▶ Texte du document
"""
Après Le Couvent, j’ai fait des participations sur deux de ses films (Je rentre à la maison, Un film parlé). Ça me plaisait beaucoup de le retrouver. Cela se faisait de façon très naturelle. Puis je n’ai pas voulu jouer dans Belle toujours, où j’aurais repris le rôle que j’avais interprété dans le film de Buñuel, Belle de jour. Cela ne me paraissait pas une bonne idée que ce soit moi. Trop évident, un peu explicatif. Et ce que fait Bulle Ogier dans le film est vraiment bien plus intéressant que ce que j’aurais pu apporter. Il a peut-être été un peu déçu, sans que cela ne pèse entre nous. Jusqu’aux plus récents, j’aimais profondément ses films, leur originalité, leur audace. Le cinéma d’Oliveira, c’était vraiment tout un univers.”
Maria de Medeiros
“Il a toujours prouvé que le cinéma est un lieu de liberté”
“Manoel avait une énergie surprenante. Quand on a tourné Porto de mon enfance, que j’adore, il avait placé la caméra en haut d’une tourelle et grimpé environ quinze fois là-haut pour régler le plan ! Et puis j’aimais beaucoup son sens de l’ironie, une vision très subtile, piquante, qu’il distillait dans un discours humaniste.
C’était une figure exemplaire dans le cinéma mondial. Il a toujours prouvé en actes que le cinéma est un lieu de liberté en s’essayant à des exercices et registres très divers. J’adore aussi qu’il se soit toujours frotté aux autres arts, la littérature, la peinture, la musique, le théâtre. Il a fait des films classiques, des films modernes, des films chantés, des documentaires, des films historiques, des films intimistes, toujours avec la plus grande liberté. Il venait du muet, a traversé tout le siècle, c’est assez unique. Comme Molière, il est mort en étant toujours actif, avec des tas de projets en tête.”
Chiara Mastroianni
“Un côté malicieux, petit coquin même”
“Je garde du tournage de mon unique film avec Manoel, La Lettre (1999), un souvenir contrasté. J’étais souvent très décontenancée par sa méthode. Il faut dire que j’étais très jeune et j’avais l’habitude de travailler avec des cinéastes de ma génération, comme Xavier Beauvois ou Laetitia Masson, qui travaillaient pas mal sur l’impro, où on se sentait pris dans une dynamique très collective, chacun portait un morceau du film.
Avec Manoel, il fallait accepter un fonctionnement très vertical, où, par moments, on se sentait un motif de son plan, au même titre qu’un rideau ou qu’un tableau… Les dialogues, qui étaient… pas très quotidiens on va dire, me pesaient parfois. Et il dirigeait le moindre de nos gestes, effaçait toute notion de naturel. Quand je lui posais une question sur les raisons de tel comportement du personnage, il me répondait fermement : “Chiara, il n’y a pas de psychologie au cinéma !” Je m’y suis néanmoins accoutumée, j’ai fini par trouver un peu d’amusement et de plaisir dans le cadre qu’il fixait. Et puis Manoel avait un côté malicieux, subtilement moqueur, petit coquin même qui était très charmant. Evidemment, si c’était à refaire, je le referais.
"""
▶ Consigne de travail A
Recopiez le passage des témoignages sur Manoel de Oliveira en commençant à « Maria de Medeiros » et en terminant à « un discours humaniste. ».
▶ Consigne de travail B
Traduisez en anglais la phrase suivante, tirée des témoignages sur Manoel de Oliveira : « Il venait du muet, a traversé tout le siècle, c’est assez unique. »
▶ Consigne de travail C
Poursuivez les témoignages sur Manoel de Oliveira à partir de leur dernière phrase.

▶ Données affichées
"""
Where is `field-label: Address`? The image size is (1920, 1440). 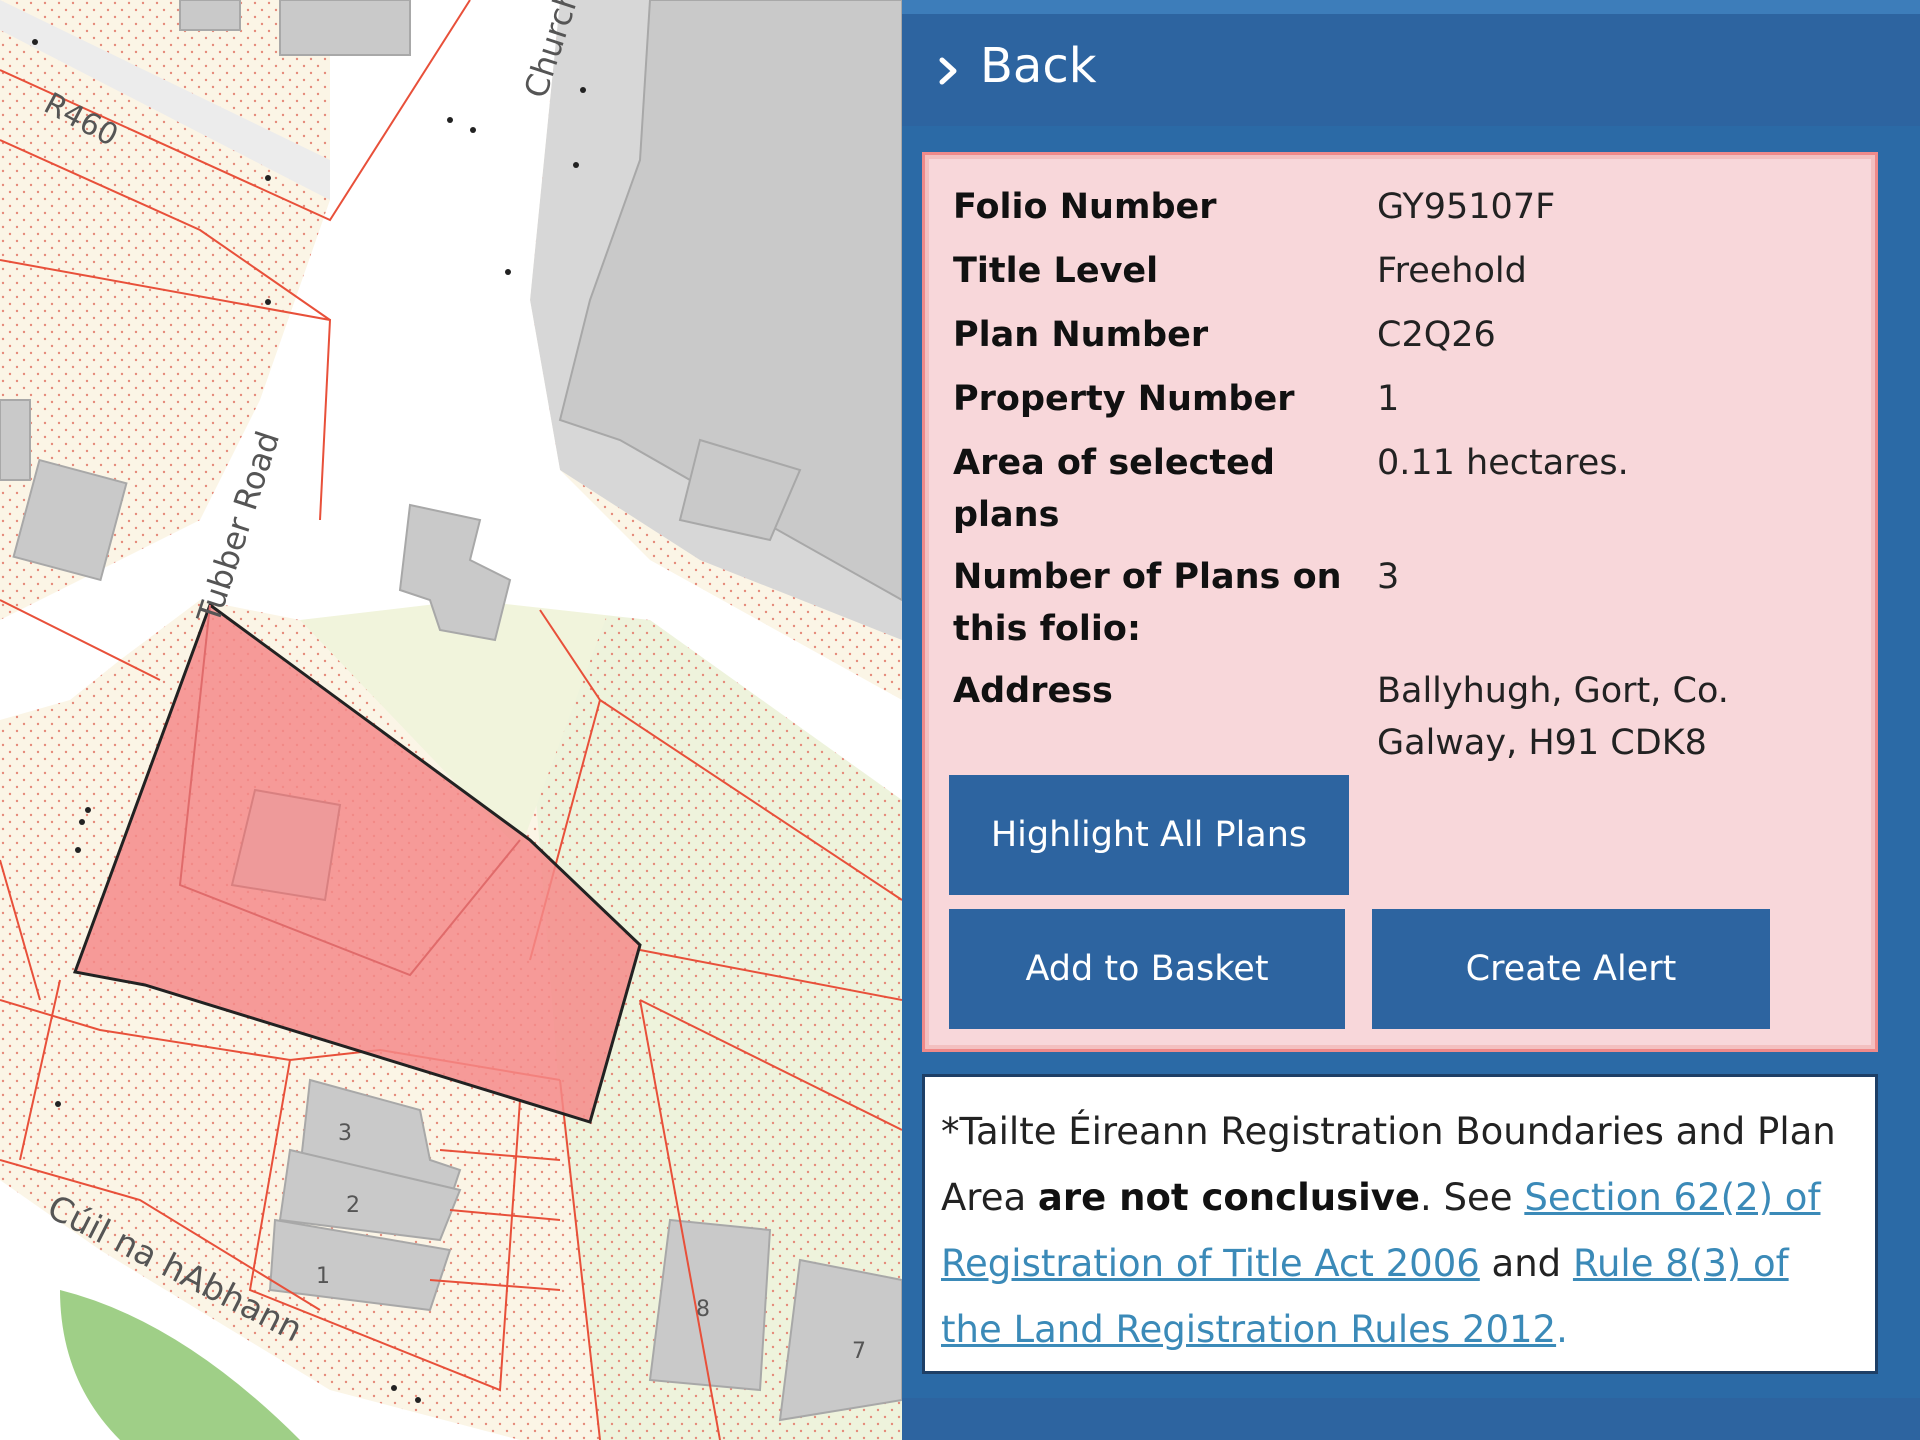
"""
▶ Réponse rédigée A
Maria de Medeiros
“Il a toujours prouvé que le cinéma est un lieu de liberté”
“Manoel avait une énergie surprenante. Quand on a tourné Porto de mon enfance, que j’adore, il avait placé la caméra en haut d’une tourelle et grimpé environ quinze fois là-haut pour régler le plan ! Et puis j’aimais beaucoup son sens de l’ironie, une vision très subtile, piquante, qu’il distillait dans un discours humaniste.

▶ Réponse rédigée B
He came from silent film and lived through the entire century, which is quite unique.

▶ Réponse rédigée C
Je n’ai jamais revu Manoel après La Lettre. Et pourtant je l’aimais beaucoup. Je l’avais rencontré quelques années avant de tourner avec lui en rendant visite à ma mère sur Le Couvent. Mais ce qui a créé un lien fort entre nous, c’est qu’il a été le dernier cinéaste à filmer mon père, sur Voyage au début du monde (1997). Et c’était un moment particulier pour lui, il était déjà très affaibli. Je suis très attachée à ce film. Car je sais qu’il était très personnel, et pour mon père, et pour Manoel.
Paulo Branco
“Il avait besoin de faire son métier tous les jours, comme le boulanger fait son pain”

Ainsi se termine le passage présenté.